Start of Given data
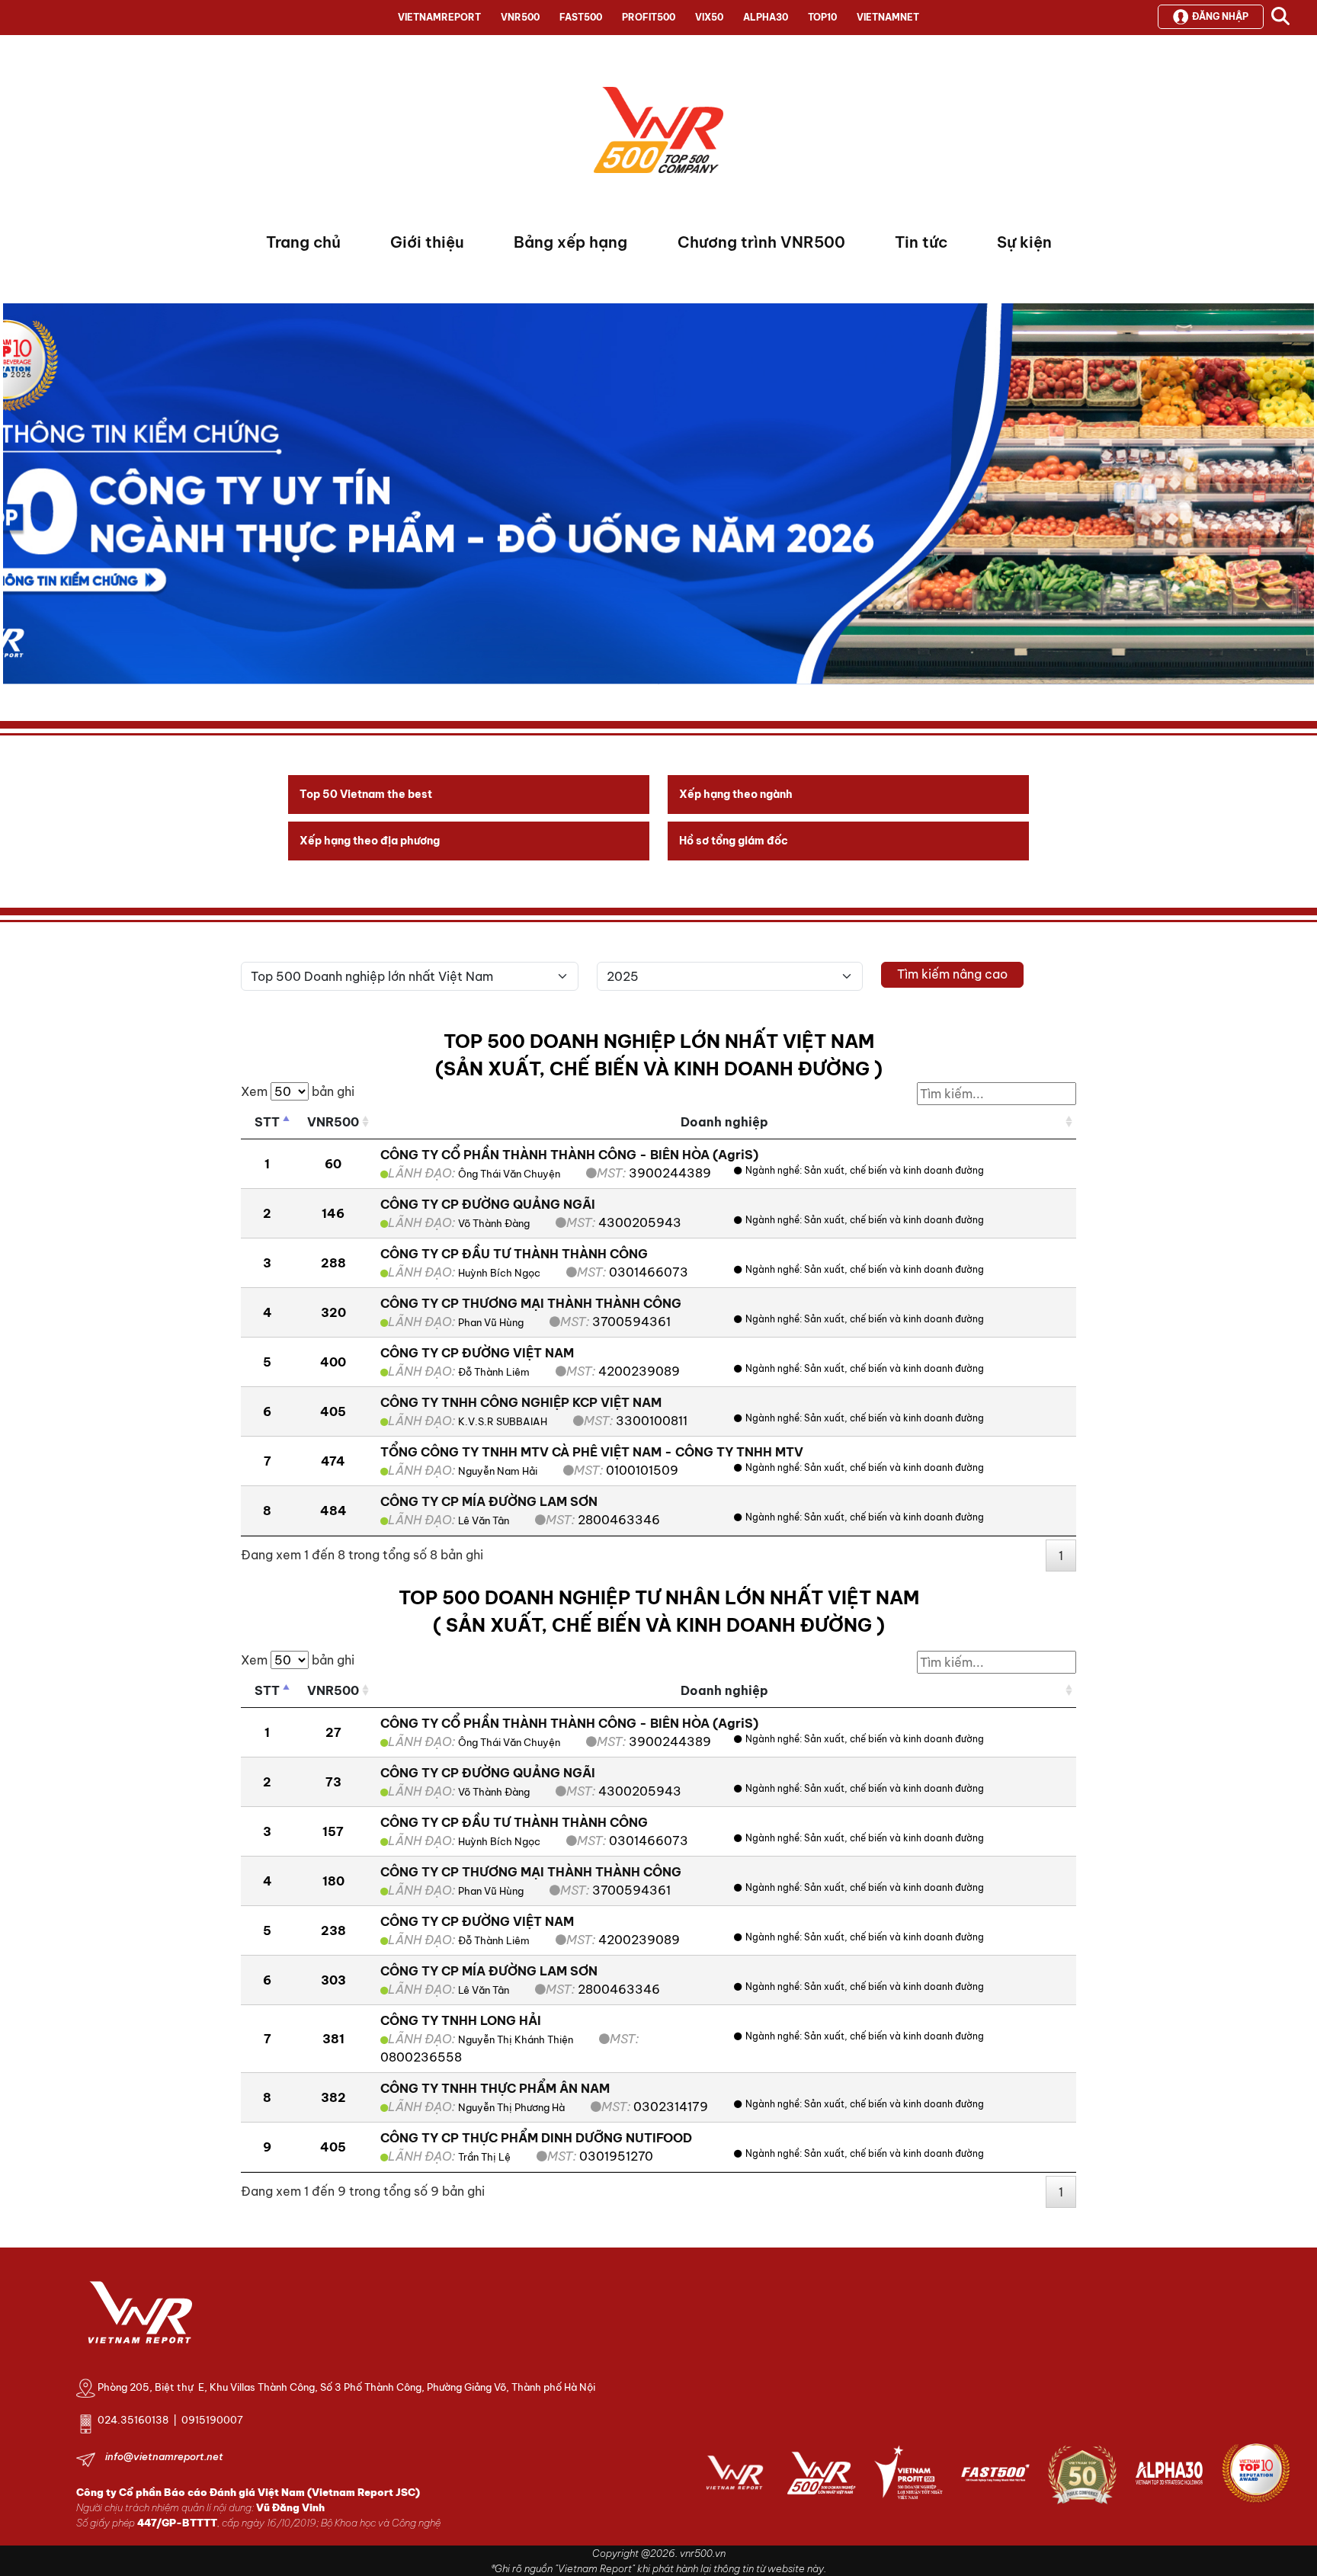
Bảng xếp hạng (570, 242)
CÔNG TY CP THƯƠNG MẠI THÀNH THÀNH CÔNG (530, 1303)
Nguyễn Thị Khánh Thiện (515, 2039)
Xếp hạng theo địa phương (370, 840)
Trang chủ (303, 242)
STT (267, 1121)
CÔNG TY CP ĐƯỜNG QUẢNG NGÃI (487, 1204)
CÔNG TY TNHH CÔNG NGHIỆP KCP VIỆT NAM (521, 1402)
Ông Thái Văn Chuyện (509, 1174)
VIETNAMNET (888, 17)
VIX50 (709, 17)
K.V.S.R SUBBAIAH (502, 1421)
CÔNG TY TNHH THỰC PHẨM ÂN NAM (495, 2088)
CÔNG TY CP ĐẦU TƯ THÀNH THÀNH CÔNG (514, 1253)
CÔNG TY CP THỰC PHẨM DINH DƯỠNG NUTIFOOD (536, 2137)
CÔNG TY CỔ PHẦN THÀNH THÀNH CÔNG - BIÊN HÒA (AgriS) (569, 1154)
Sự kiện (1024, 242)
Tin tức (921, 242)
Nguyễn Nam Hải (497, 1471)
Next (14, 497)
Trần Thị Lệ (484, 2157)
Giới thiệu (427, 242)
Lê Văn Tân (483, 1520)
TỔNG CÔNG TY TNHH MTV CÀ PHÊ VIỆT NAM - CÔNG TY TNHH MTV (591, 1451)
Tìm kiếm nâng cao (952, 974)
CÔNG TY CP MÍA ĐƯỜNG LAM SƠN (489, 1501)
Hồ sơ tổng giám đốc (733, 840)
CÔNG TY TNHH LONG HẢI (460, 2020)
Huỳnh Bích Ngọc (499, 1273)
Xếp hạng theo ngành (736, 794)
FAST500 (580, 17)
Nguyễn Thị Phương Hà (511, 2107)
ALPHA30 (765, 17)
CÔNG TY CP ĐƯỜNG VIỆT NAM (477, 1352)
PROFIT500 (648, 17)
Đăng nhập (1220, 16)
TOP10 (822, 17)
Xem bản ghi (297, 1091)
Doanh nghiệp (724, 1121)
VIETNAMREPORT (439, 17)
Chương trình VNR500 (761, 242)
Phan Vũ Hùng (491, 1322)
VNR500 (520, 17)
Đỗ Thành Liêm (494, 1372)
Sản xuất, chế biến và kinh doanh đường (894, 1170)
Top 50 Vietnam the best (366, 794)
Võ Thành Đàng (494, 1223)
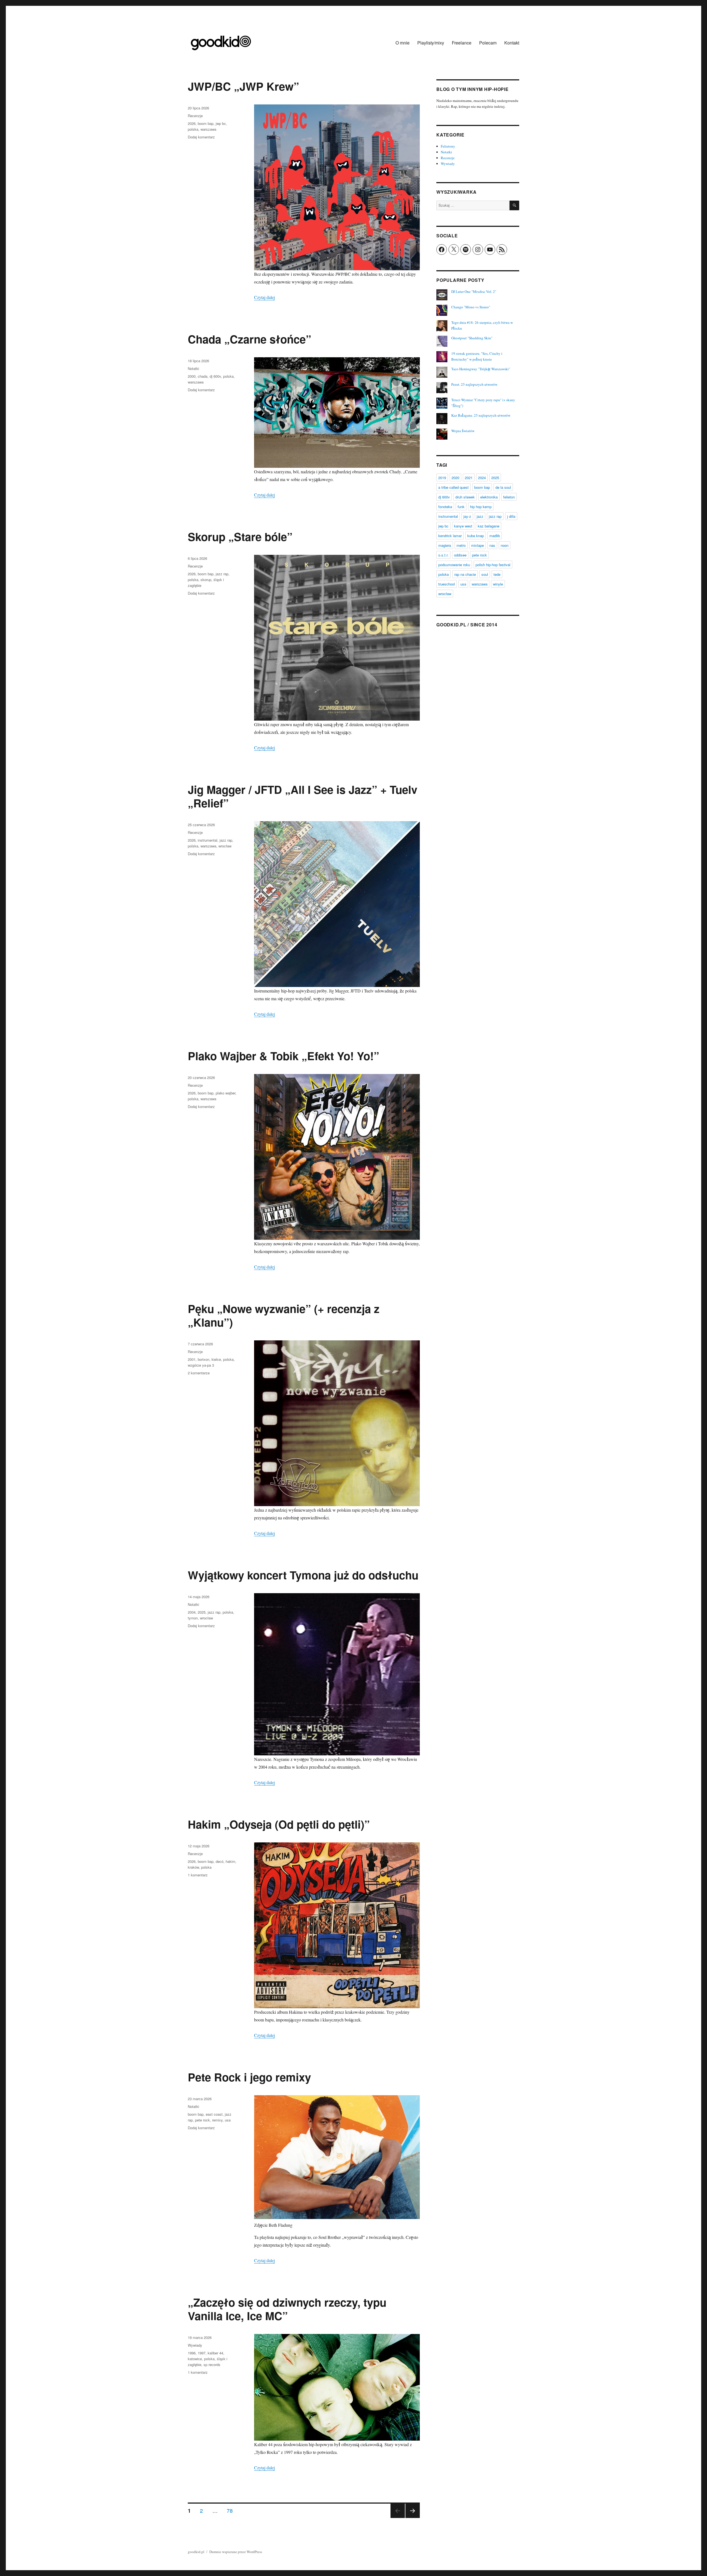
End of Given data
What you should do
With the pictures left aside, write out all of the records above exactly.

Output for this task
Bảng xếp hạng (570, 242)
CÔNG TY CP THƯƠNG MẠI THÀNH THÀNH CÔNG (530, 1303)
Nguyễn Thị Khánh Thiện (515, 2039)
Xếp hạng theo địa phương (370, 840)
Trang chủ (303, 242)
STT (267, 1121)
CÔNG TY CP ĐƯỜNG QUẢNG NGÃI (487, 1204)
CÔNG TY TNHH CÔNG NGHIỆP KCP VIỆT NAM (521, 1402)
Ông Thái Văn Chuyện (509, 1174)
VIETNAMNET (888, 17)
VIX50 (709, 17)
K.V.S.R SUBBAIAH (502, 1421)
CÔNG TY TNHH THỰC PHẨM ÂN NAM (495, 2088)
CÔNG TY CP ĐẦU TƯ THÀNH THÀNH CÔNG (514, 1253)
CÔNG TY CP THỰC PHẨM DINH DƯỠNG NUTIFOOD (536, 2137)
CÔNG TY CỔ PHẦN THÀNH THÀNH CÔNG - BIÊN HÒA (AgriS) (569, 1154)
Sự kiện (1024, 242)
Tin tức (921, 242)
Nguyễn Nam Hải (497, 1471)
Next (14, 497)
Trần Thị Lệ (484, 2157)
Giới thiệu (427, 242)
Lê Văn Tân (483, 1520)
TỔNG CÔNG TY TNHH MTV CÀ PHÊ VIỆT NAM - CÔNG TY TNHH MTV (591, 1451)
Tìm kiếm nâng cao (952, 974)
CÔNG TY CP MÍA ĐƯỜNG LAM SƠN (489, 1501)
Hồ sơ tổng giám đốc (733, 840)
CÔNG TY TNHH LONG HẢI (460, 2020)
Huỳnh Bích Ngọc (499, 1273)
Xếp hạng theo ngành (736, 794)
FAST500 (580, 17)
Nguyễn Thị Phương Hà (511, 2107)
ALPHA30 (765, 17)
CÔNG TY CP ĐƯỜNG VIỆT NAM (477, 1352)
PROFIT500 (648, 17)
Đăng nhập (1220, 16)
TOP10 (822, 17)
Xem bản ghi (297, 1091)
Doanh nghiệp (724, 1121)
VIETNAMREPORT (439, 17)
Chương trình VNR500 (761, 242)
Phan Vũ Hùng (491, 1322)
VNR500 (520, 17)
Đỗ Thành Liêm (494, 1372)
Sản xuất, chế biến và kinh doanh đường (894, 1170)
Top 50 Vietnam the best (366, 794)
Võ Thành Đàng (494, 1223)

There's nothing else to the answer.